Hospice providers are required to detail a care plan for every beneficiary who elects hospice. Unfortunately, the HHS Inspector General has raised concerns that many hospice providers are not following through on these plans and providing less care than the patients and families expect. Nearly 3 out of every 4 hospice patients do not receive a visit from a hospice physician. And, despite being a 24 hour/7 day a week benefit, the Inspector General found relative few hospice services are provided on weekends.
If there is anything to take away from my remarks, it’s that traditional Medicare cannot be left behind. Medicare Advantage offers the flexibility for plans to try new ideas to deliver better care for seniors who enroll, but that can’t come at the expense of the more than 60 percent of seniors who count on traditional Medicare or an Accountable Care Organization for their care.

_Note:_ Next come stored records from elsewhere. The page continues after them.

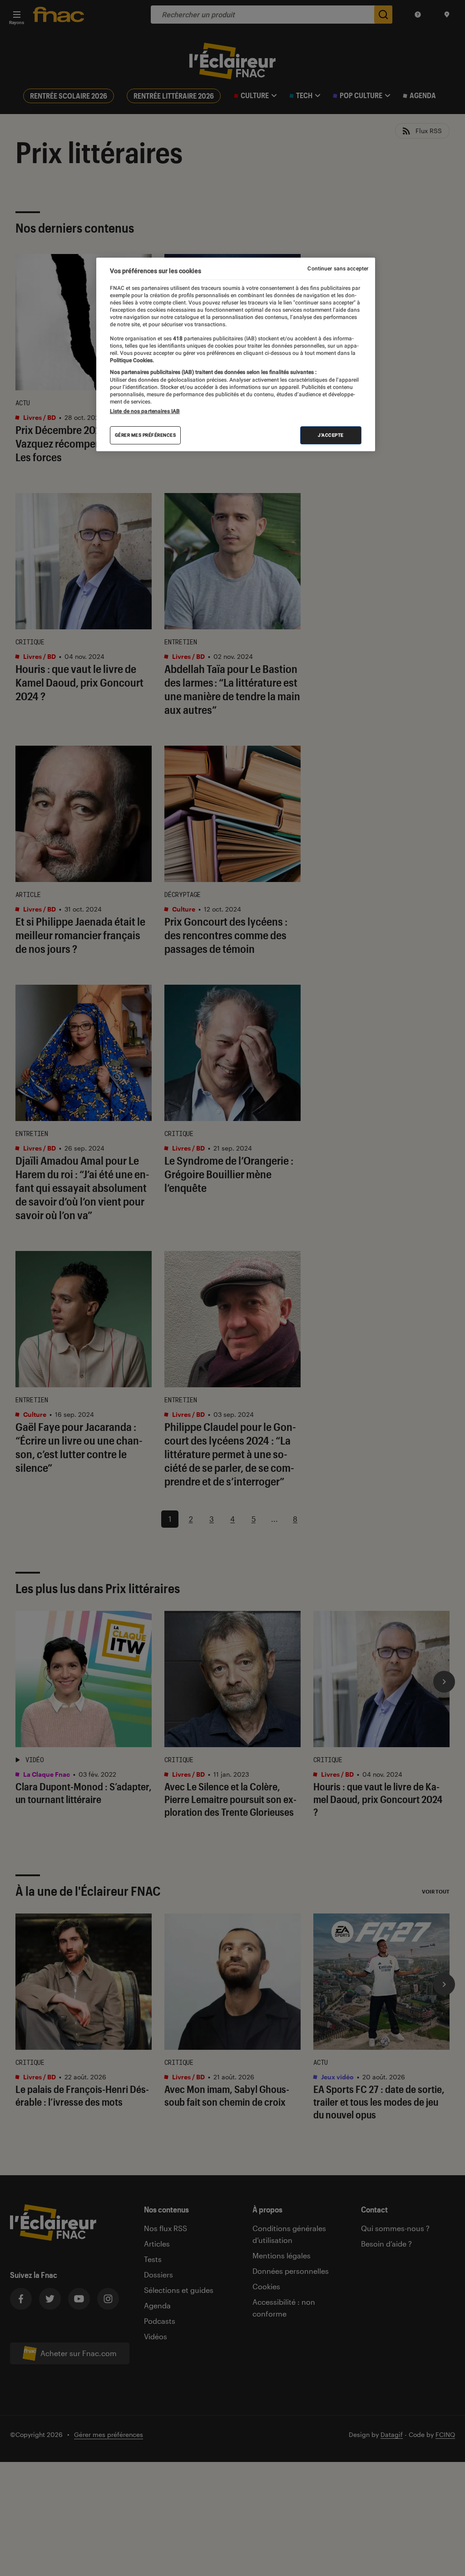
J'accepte (331, 435)
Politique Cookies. (132, 360)
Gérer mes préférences (145, 435)
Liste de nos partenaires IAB (145, 411)
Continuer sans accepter (337, 268)
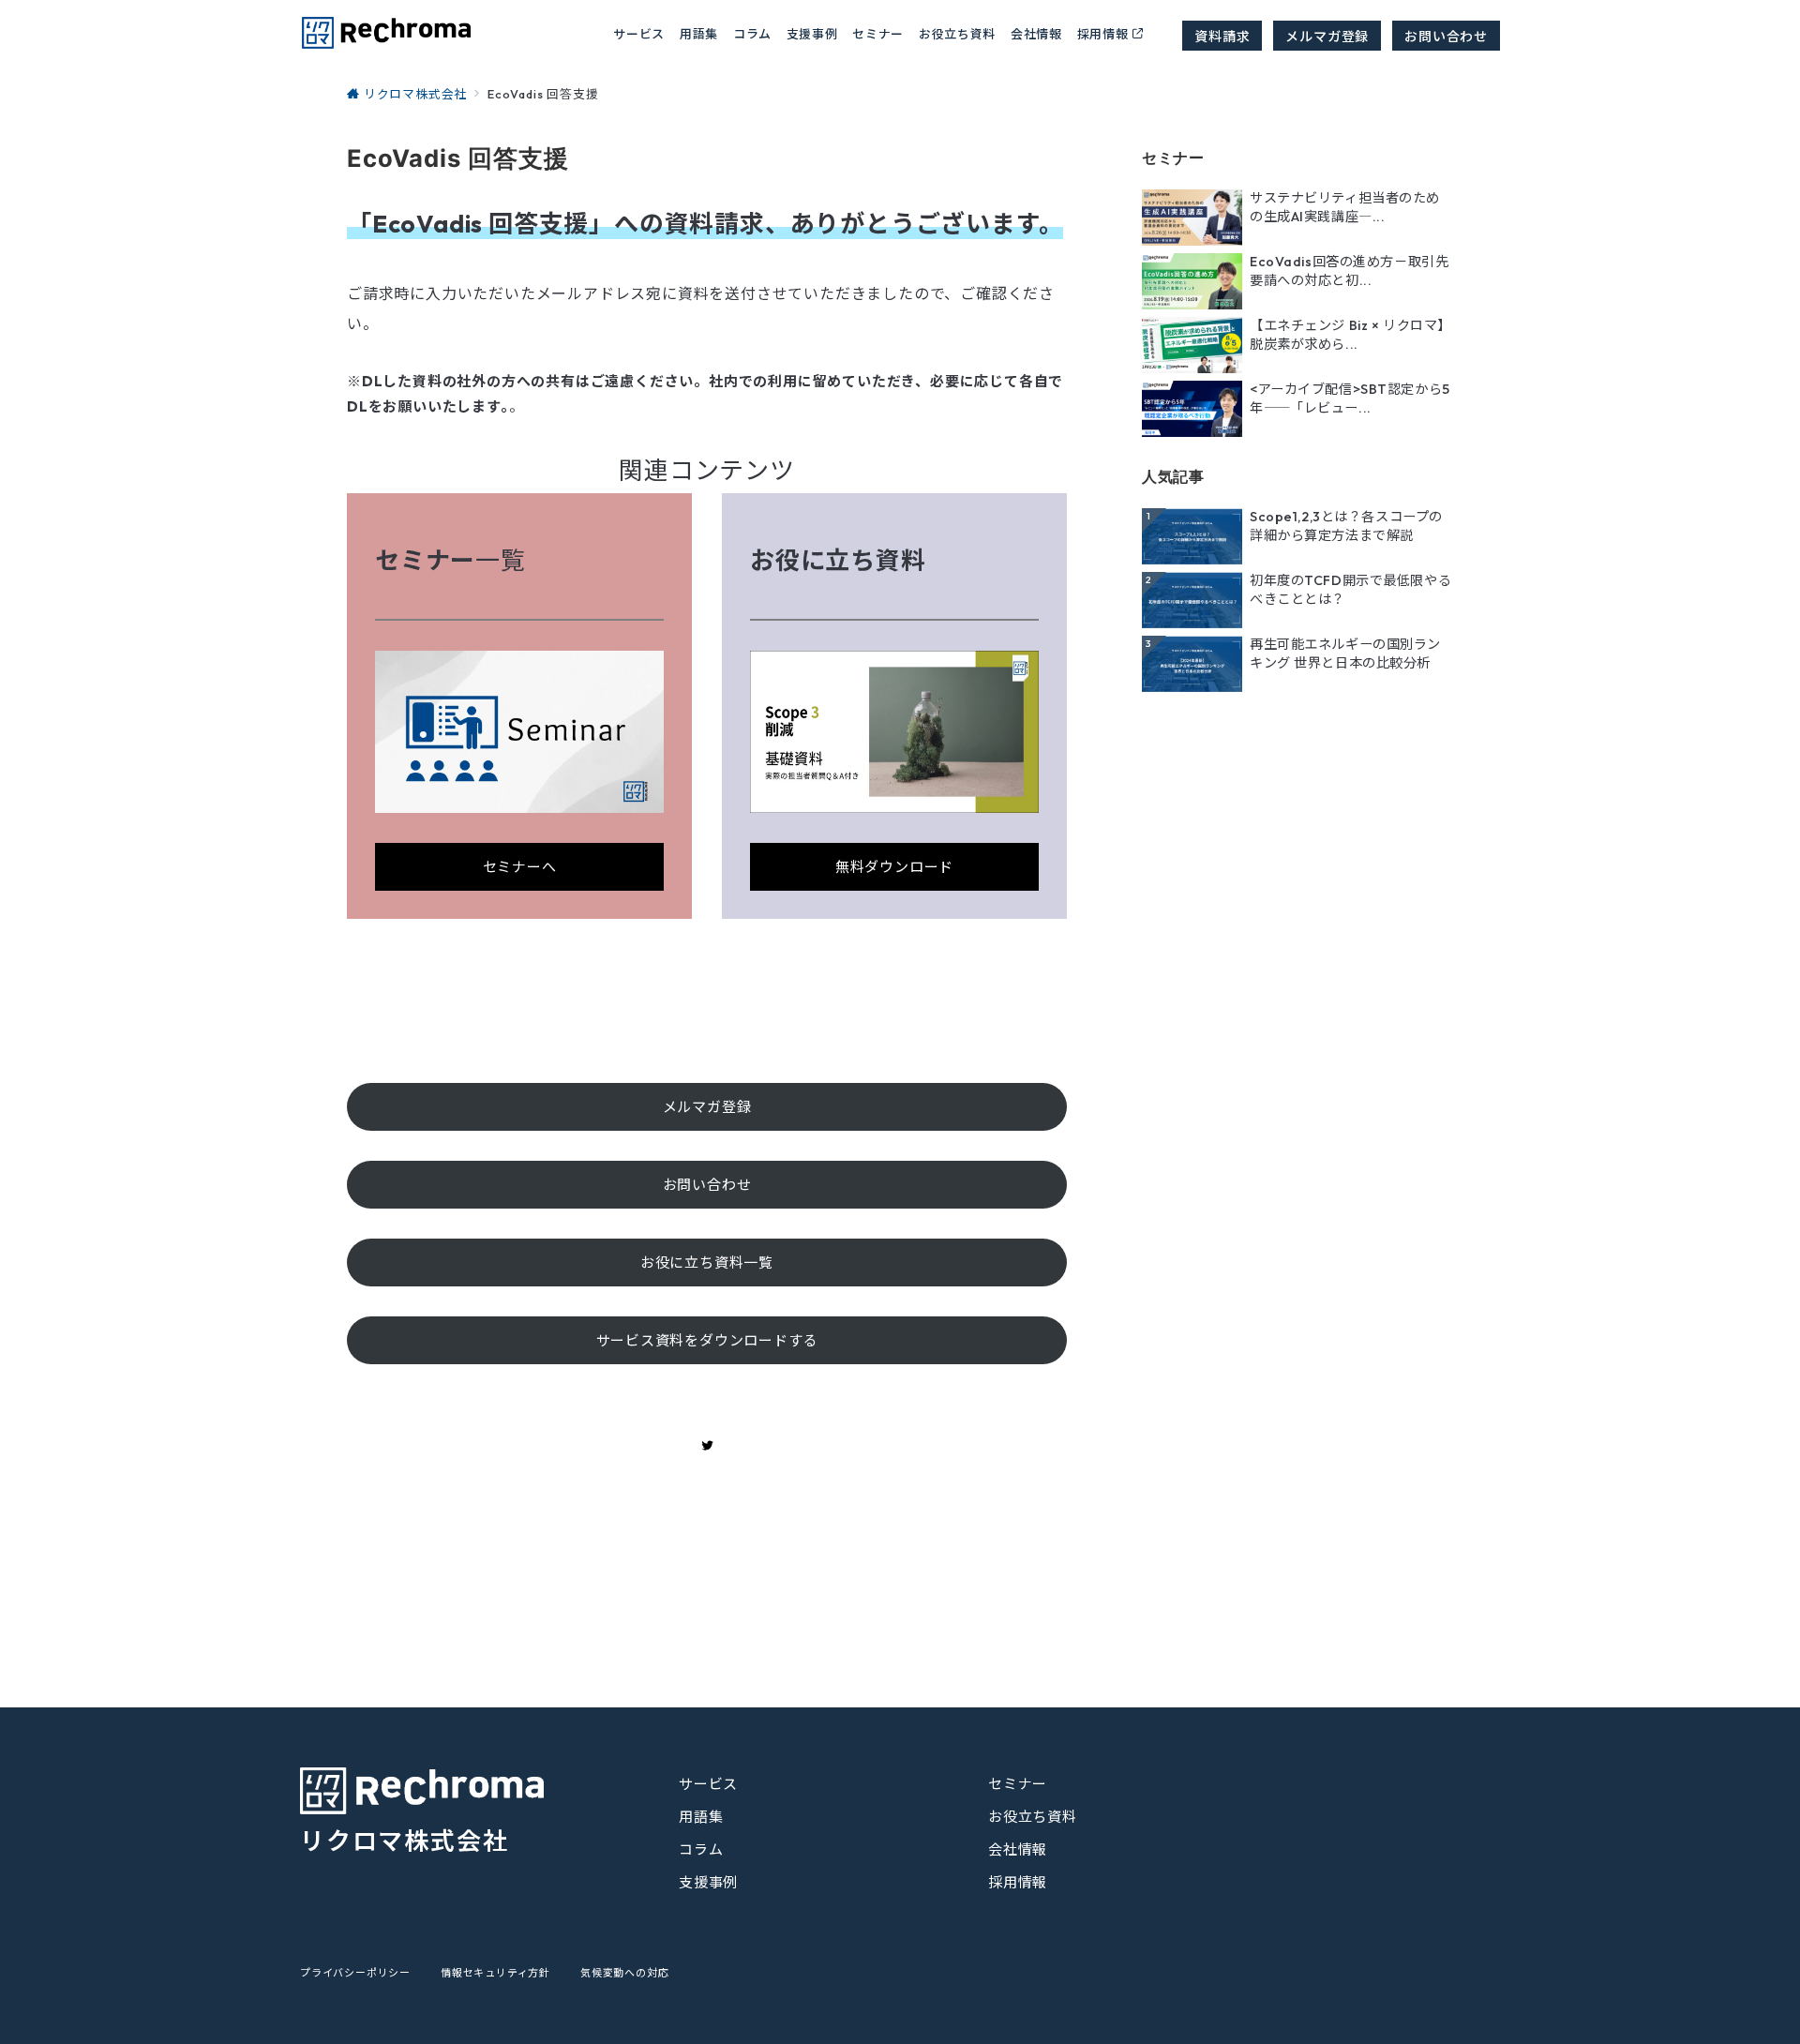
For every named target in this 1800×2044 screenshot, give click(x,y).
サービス (708, 1784)
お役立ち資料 (957, 33)
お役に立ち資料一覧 (706, 1262)
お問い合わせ (1446, 35)
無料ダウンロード (894, 867)
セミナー (878, 33)
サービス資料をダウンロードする (707, 1340)
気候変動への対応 (624, 1972)
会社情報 (1036, 33)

There’s a lot of hard work to do in the weeks and months ahead to put pen to paper and work with everybody in this room as well as my colleagues on the Finance Committee to chart a path forward. The work of any public servant who works on health care should be updating and strengthening the Medicare guarantee so it always provides a modern, robust benefit to seniors, and it will be my work as long as I have the honor of serving as a senator from Oregon and Ranking Member of the Finance Committee.